The observed fit of bone mass to a healthy animal's typical mechanical usage indicates some mechanism or mechanisms monitor that usage and control the three longitudinal growth, bone modeling, and BMU‐based remodeling activities that directly determine bone mass. That mechanism could be named a mechanostat. Accumulated evidence suggests it includes the bone itself, plus mechanisms that transform its mechanical usage into appropriate signals, plus other mechanisms that detect those signals and then direct the above three biologic activities. In vivo studies have shown that bone strains in or above the 1500–3000 microstrain range cause bone modelling to increase cortical bone mass, while strains below the 100–300 microstrain range release BMU‐based remodeling which then removes existing cortical‐endosteal and trabecular bone. That arrangement provides a dual system in which bone modeling would adapt bone mass to gross overloading, while BMU‐based remodeling would adapt bone mass to gross underloading, and the above strain ranges would be the approximate “setpoints” of those responses.

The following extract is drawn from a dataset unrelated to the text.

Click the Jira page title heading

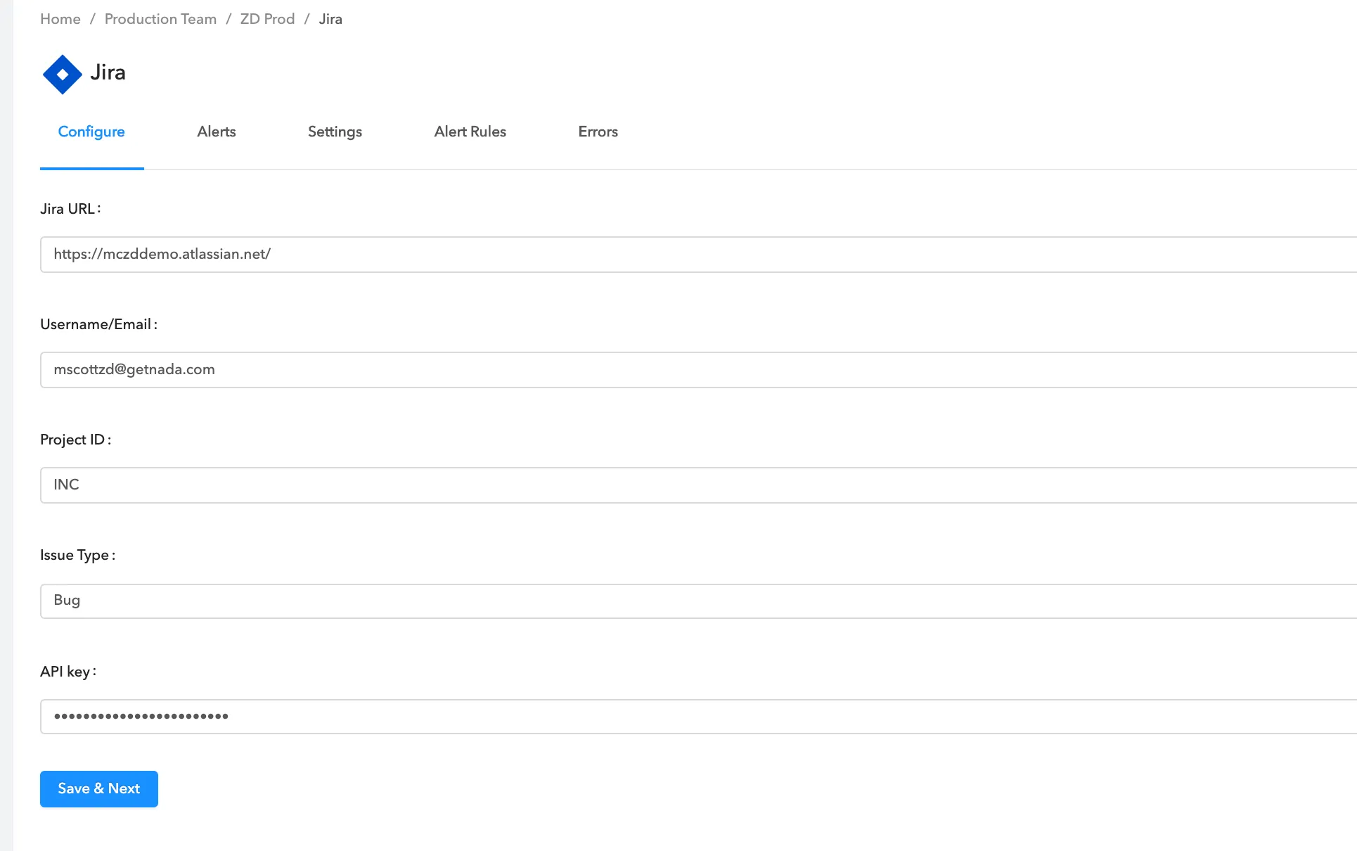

The anatomical distribution of those mechanical usage effects are well known. If circulating agents or disease changed the effective setpoints of those responses their bone mass effects should copy the anatomical distribution of the mechanical usage effects. That seems to be the case for many agents and diseases, and several examples are discussed, including postmenopausal osteoporosis, fluoride effects, bone loss in orbit, and osteogenesis imperfecta.
The mechanostat proposal is a seminal idea which fits diverse evidence but it requires critique and experimental study.